Record di caldo, piogge intense, notti tropicali, grandinate estreme, violente trombe d’aria e alluvioni. In Italia l’impatto dei cambiamenti climatici è sotto gli occhi di tutti e i dati sull’accelerazione di questi fenomeni sono sempre più preoccupanti. Dal 2010 al 1 novembre 2021 la Campania ha registrato 70 eventi estremi. Tra cui 25 danni da trombe d’aria, 21 allagamenti da piogge intense, 14 episodi di danni consistenti a infrastrutture o al patrimonio storico a causa del maltempo, 5 esondazioni fluviali. Gli effetti più evidenti sono nei centri urbani. A Napoli si sono verificati 18 eventi estremi , 6 allagamenti da piogge intense, 8 episodi di danni alle infrastrutture per piogge intense e 3 danni da trombe d’aria.

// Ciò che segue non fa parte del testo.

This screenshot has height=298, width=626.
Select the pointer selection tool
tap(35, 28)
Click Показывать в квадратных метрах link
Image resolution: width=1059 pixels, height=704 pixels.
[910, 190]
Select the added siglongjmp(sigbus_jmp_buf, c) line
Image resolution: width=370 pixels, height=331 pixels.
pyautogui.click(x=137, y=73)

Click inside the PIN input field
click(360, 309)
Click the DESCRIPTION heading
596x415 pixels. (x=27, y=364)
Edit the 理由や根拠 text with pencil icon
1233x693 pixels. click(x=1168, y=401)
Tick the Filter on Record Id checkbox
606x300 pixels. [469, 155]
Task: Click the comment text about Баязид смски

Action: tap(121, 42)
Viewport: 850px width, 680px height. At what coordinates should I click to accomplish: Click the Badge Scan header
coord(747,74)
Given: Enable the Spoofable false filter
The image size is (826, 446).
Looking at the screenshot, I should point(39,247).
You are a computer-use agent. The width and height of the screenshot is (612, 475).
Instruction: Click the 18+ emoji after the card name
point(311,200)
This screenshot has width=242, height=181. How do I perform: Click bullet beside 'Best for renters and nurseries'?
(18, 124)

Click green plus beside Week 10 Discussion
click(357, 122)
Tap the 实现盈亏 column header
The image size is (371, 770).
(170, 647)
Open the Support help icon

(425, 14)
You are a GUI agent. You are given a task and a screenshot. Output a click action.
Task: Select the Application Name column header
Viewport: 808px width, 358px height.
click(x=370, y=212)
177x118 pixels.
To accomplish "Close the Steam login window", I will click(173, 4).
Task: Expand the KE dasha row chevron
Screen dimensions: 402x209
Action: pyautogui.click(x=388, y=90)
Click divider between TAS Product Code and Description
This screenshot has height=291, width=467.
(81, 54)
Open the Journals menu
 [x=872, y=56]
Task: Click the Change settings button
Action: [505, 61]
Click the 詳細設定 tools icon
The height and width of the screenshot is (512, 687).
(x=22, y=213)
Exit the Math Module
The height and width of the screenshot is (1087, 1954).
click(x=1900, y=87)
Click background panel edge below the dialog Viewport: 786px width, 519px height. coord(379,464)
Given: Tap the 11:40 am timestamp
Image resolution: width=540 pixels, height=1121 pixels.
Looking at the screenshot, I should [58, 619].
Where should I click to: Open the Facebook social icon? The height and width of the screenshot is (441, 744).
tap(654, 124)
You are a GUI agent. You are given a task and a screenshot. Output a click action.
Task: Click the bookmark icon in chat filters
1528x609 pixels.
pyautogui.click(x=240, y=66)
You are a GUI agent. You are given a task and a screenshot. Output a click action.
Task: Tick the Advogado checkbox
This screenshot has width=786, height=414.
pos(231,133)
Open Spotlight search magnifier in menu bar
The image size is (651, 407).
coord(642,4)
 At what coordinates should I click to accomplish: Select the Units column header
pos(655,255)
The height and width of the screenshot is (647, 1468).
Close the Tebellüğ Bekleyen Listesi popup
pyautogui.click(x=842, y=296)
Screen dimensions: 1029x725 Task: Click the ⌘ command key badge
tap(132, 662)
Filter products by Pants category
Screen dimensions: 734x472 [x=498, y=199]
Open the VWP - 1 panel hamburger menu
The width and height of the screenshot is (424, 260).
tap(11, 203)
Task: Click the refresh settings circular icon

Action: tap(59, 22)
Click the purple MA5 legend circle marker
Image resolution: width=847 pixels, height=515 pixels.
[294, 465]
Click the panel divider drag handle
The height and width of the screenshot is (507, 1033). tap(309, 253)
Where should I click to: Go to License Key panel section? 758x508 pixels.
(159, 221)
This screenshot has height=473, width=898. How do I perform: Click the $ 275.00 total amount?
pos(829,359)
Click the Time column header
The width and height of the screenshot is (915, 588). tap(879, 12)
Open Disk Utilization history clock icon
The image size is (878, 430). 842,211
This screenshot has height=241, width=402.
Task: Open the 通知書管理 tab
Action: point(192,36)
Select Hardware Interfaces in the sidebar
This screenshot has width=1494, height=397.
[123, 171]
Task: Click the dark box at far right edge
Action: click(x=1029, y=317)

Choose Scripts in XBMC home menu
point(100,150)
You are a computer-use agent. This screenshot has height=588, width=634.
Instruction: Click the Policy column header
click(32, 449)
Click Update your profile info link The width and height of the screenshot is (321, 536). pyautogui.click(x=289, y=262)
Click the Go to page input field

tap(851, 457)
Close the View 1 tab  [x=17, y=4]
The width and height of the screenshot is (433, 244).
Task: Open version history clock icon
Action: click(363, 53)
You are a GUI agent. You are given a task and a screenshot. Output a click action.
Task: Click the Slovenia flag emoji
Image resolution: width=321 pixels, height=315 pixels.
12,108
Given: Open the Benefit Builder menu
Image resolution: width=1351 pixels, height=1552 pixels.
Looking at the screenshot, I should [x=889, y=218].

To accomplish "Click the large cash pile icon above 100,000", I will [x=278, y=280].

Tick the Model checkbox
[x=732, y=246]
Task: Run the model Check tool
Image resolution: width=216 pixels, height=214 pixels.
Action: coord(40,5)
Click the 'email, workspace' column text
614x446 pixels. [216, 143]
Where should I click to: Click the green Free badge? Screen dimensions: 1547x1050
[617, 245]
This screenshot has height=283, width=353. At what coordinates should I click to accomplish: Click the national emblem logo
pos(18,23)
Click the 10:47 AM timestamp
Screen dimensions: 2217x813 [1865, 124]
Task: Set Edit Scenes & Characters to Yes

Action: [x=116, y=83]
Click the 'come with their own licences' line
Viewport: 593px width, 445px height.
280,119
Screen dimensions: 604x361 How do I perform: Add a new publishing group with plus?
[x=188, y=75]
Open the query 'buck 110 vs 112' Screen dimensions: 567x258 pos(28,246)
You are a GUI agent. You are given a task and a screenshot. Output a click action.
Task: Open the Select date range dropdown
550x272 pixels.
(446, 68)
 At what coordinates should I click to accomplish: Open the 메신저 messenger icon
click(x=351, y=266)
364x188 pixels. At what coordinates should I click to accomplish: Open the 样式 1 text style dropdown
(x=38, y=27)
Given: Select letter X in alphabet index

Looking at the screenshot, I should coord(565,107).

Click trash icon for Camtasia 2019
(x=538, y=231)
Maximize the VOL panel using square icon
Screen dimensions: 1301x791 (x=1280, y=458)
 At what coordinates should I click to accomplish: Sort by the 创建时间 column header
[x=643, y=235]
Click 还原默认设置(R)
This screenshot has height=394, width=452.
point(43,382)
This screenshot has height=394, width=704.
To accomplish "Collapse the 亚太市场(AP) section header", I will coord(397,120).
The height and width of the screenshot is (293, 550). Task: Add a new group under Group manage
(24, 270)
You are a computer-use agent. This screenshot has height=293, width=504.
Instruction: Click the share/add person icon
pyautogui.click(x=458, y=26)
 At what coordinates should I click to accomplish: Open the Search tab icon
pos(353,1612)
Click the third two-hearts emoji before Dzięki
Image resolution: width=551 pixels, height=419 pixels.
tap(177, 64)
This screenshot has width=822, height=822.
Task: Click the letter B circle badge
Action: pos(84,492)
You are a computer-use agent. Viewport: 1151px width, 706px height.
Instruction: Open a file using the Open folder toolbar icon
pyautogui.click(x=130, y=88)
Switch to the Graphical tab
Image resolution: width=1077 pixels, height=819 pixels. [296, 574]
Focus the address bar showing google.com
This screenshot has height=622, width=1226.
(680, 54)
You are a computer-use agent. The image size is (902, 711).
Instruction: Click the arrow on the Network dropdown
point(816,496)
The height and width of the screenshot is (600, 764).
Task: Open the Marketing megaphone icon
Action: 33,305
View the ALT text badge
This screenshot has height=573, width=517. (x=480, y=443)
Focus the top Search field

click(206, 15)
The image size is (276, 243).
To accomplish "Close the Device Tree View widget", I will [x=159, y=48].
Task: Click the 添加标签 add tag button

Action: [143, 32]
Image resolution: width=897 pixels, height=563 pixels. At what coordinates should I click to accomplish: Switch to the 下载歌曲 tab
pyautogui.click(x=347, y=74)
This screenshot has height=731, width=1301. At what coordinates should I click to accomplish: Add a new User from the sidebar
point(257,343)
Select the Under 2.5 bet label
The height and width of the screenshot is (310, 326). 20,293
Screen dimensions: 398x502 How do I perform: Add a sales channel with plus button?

In seguito a questi eventi a Napoli si sono registrati 15 giorni con stop a metropolitane e treni urbani. Da segnalare il caso di Torre Annunziata dove tra il 2010 ed il 2019 si sono verificate ben 8 trombe d’aria. Danni a stabilimenti balneari, esercizi commerciali ed abitazioni. A scattare la fotografia è il nuovo rapporto annuale dell’osservatorio città clima di Legambiente – realizzato con il contributo del Gruppo Unipol e con la collaborazione scientifica di Enel Foundation – nato con lo scopo di contribuire a far crescere l’attenzione e le analisi scientifiche sugli impatti che la crisi climatica ha sulle aree urbane e sul territorio italiano e per chiedere di accelerare le politiche di adattamento al clima, a livello nazionale e locale.